AMD is hoping to capture the minds and hearts of all gamers by introducing a new line of Polaris graphics cards that focuses on affordability on top of performance.
First announced at Computex 2016, AMD has finally pulled the wraps off its new flagship Radeon RX 480. The GPU is based on AMD's smaller and more efficient 14nm FinFET process. The company promises it deliver over five teraflops of performance for premium VR gaming experiences and only eats up 150-watts at most.
The graphics card also comes with 36 compute units on-board and DisplayPort 1.4 to push HDR experiences.
And with the Radeon RX 480 priced at $199 for the 4GB GDDR5 model, AMD will effectively have the most affordable VR-ready graphics card on the market. The 8GB model isn't too much of an extra expense either, priced at a slightly higher $239.
That said, the RX 480 isn't the most powerful card we've seen yet and it sticks to the tried and true GDDR5 video memory. The Nvidia GTX 1080 and GTX 1070 easily trump it in raw power, but as AMD has shown before you can outpace Nvidia's new flagship with two RX 480 paired in Crossfire.
Perhaps what's more impressive is AMD says it can put the Radeon RX 480 in a gaming laptop as either a more efficient part or the a chip with the full-fat 150W performance of the desktop part.
A dynamic duo
AMD also announced to additional GPUs in the form of the Radeon RX 470 and Radeon RX 460, which you might remember seeing at E3 2016. The earlier is being pushed for premium HD gaming experiences, offering more than four teraflops of performance, 32 compute units and 4GB of video RAM.

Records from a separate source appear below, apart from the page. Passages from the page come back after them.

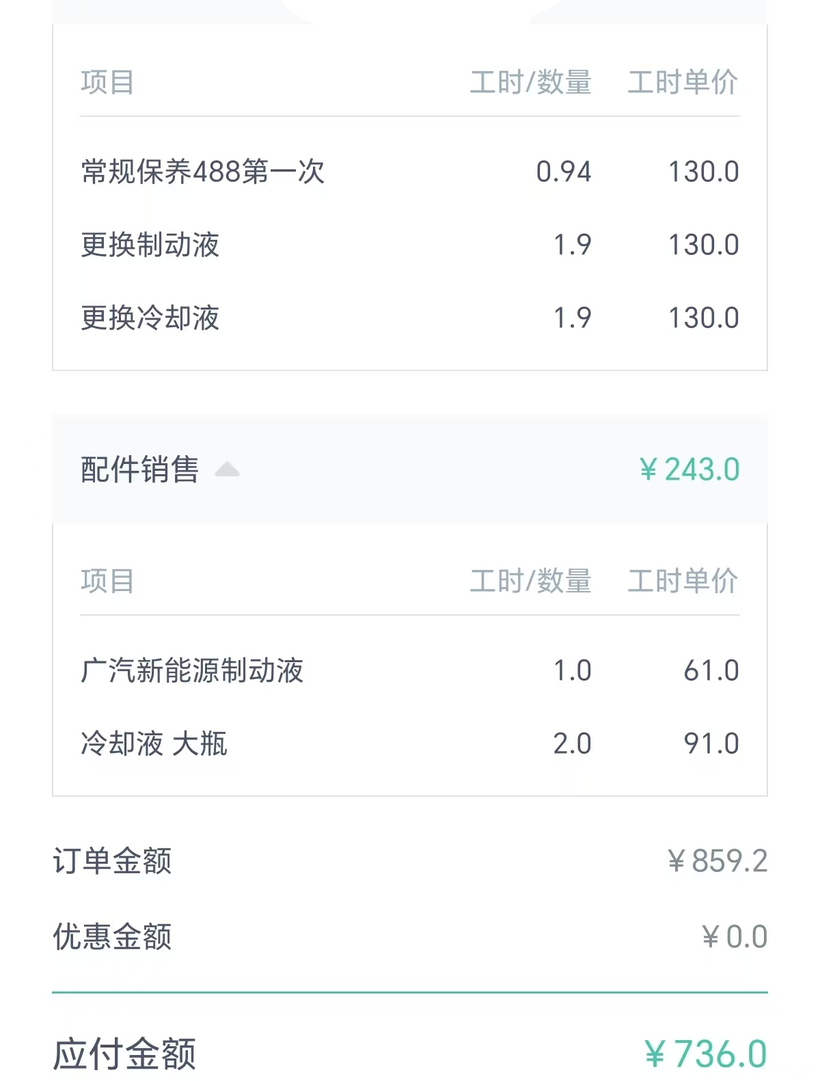This screenshot has width=820, height=1081.
Task: Tap the ¥736.0 payable amount
Action: [706, 1054]
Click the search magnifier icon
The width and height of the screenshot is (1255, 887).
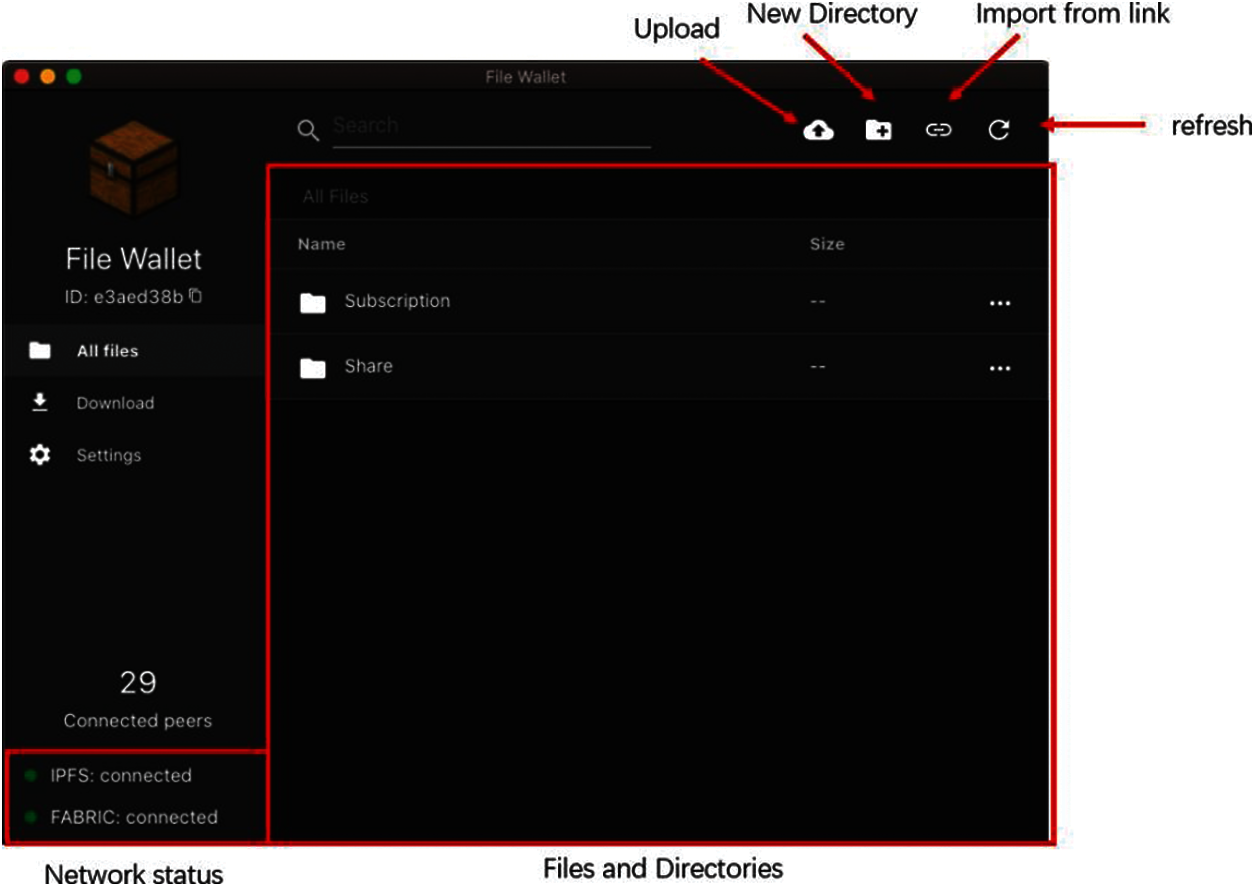click(x=309, y=130)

Meanwhile, the Radeon RX 460 is AMD's bottom ringer rated for above two teraflops, 14 compute units and only 2GB of GDDR5 RAM.

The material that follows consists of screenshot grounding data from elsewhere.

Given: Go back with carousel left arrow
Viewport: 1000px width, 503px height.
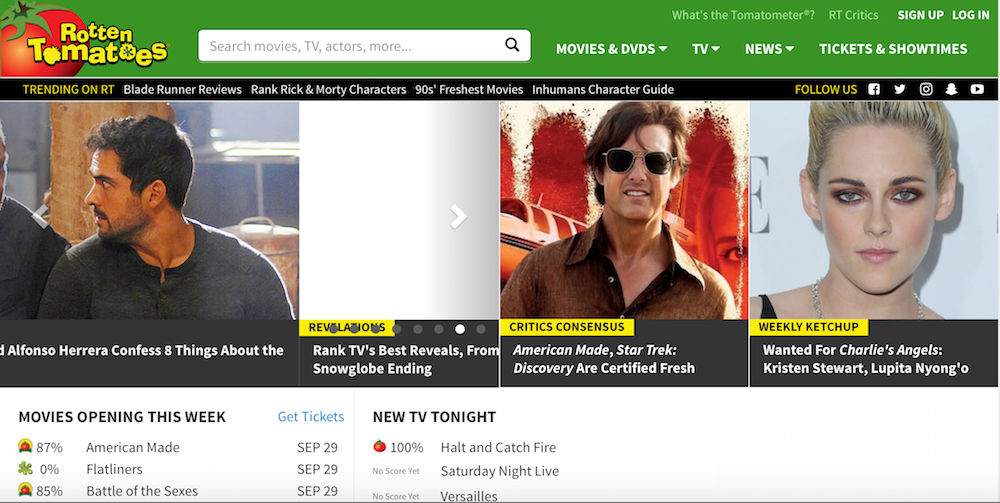Looking at the screenshot, I should point(40,213).

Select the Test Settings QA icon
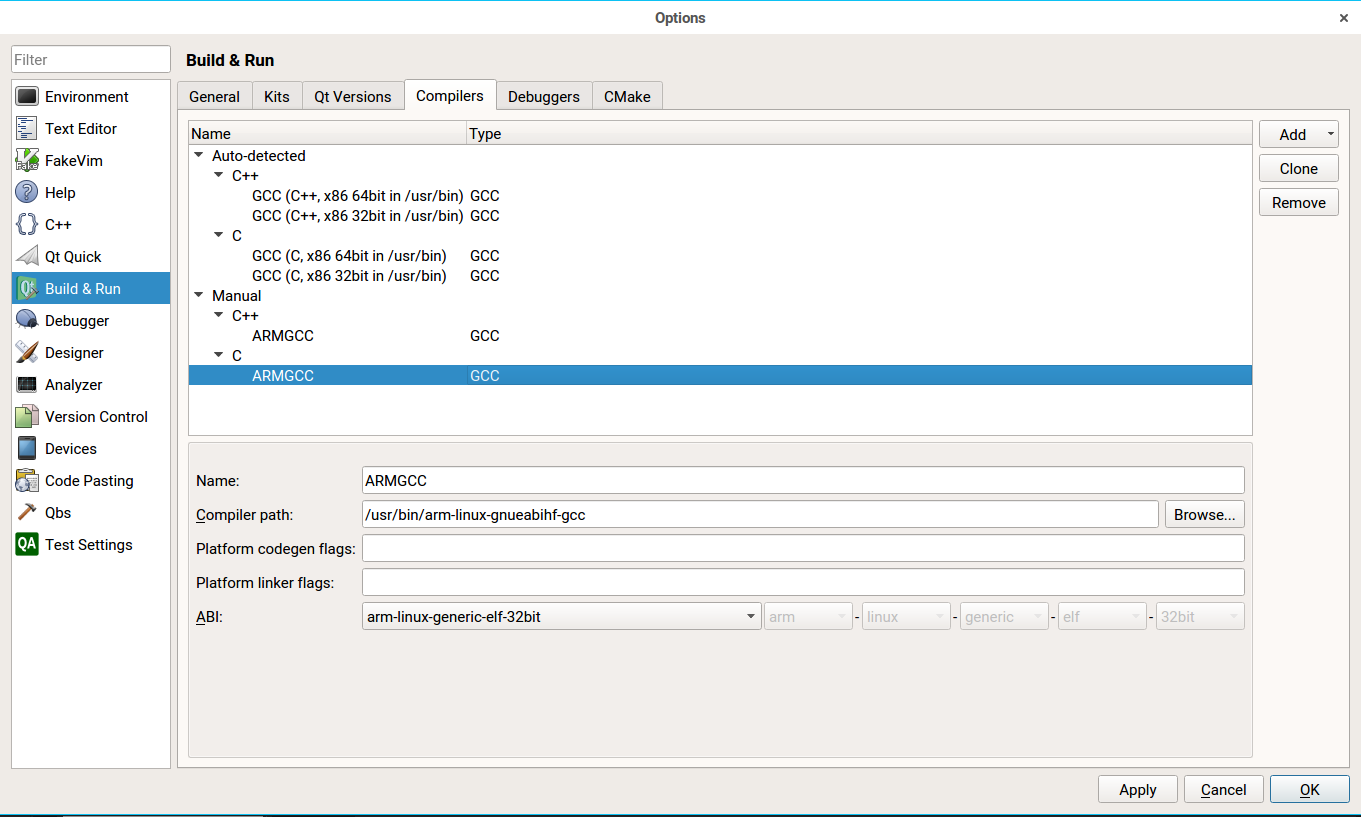click(x=27, y=545)
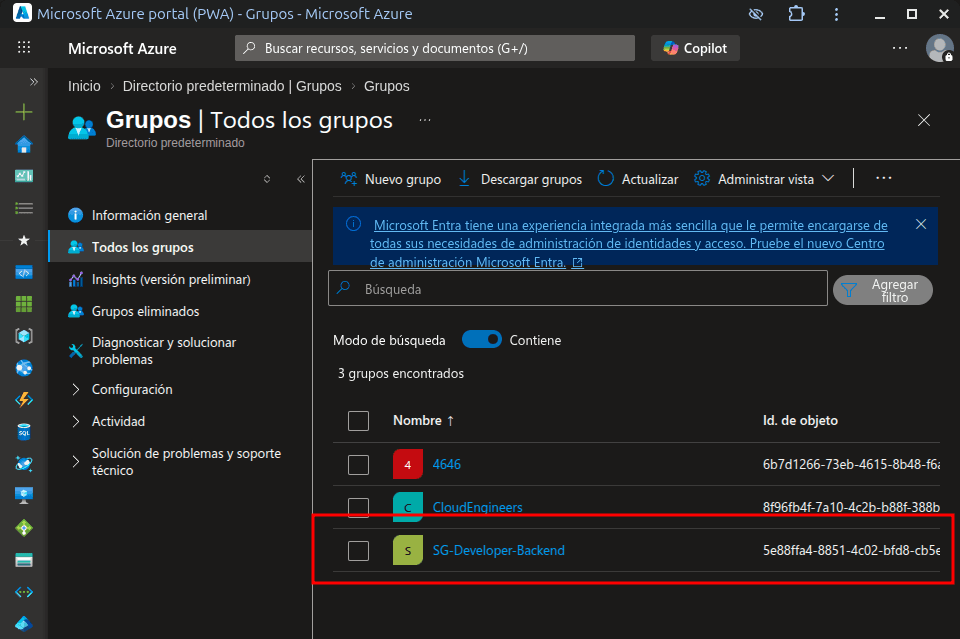Open the Azure portal waffle menu
Viewport: 960px width, 639px height.
pyautogui.click(x=24, y=48)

AMD has yet to announce pricing and availability for these to graphics cards.
It's all in the software
On top of the new GPUs, AMD has also released some new information on its latest software designed for Polaris including a new version of Crimson with nine new settings. AMD software hub will now allow users to configure their experience from Crossfire control, to tweaking the color temperature and power efficiency.
Additionally, AMD is introducing WattMan to let users take direct control over how their graphics card performs. As a replacement for AMD OverDrive, the program grants access to features like simple GPU and memory control, setting power limits and even fine tuning the GPU frequency curve. Of course, like any modern computer component, there's also the option of setting advanced temperature and fan controls.
Of course, there are also performance improvements in tow. AMD has given Polaris' connectivity a good once over and now it supports both a HDR color space and FreeSync on 5K monitors with a 60fps refresh rate. LiquidVR has also been given an update and now TrueAudio assigns part of the GPU to solely process audio for a more realistic sound space in VR.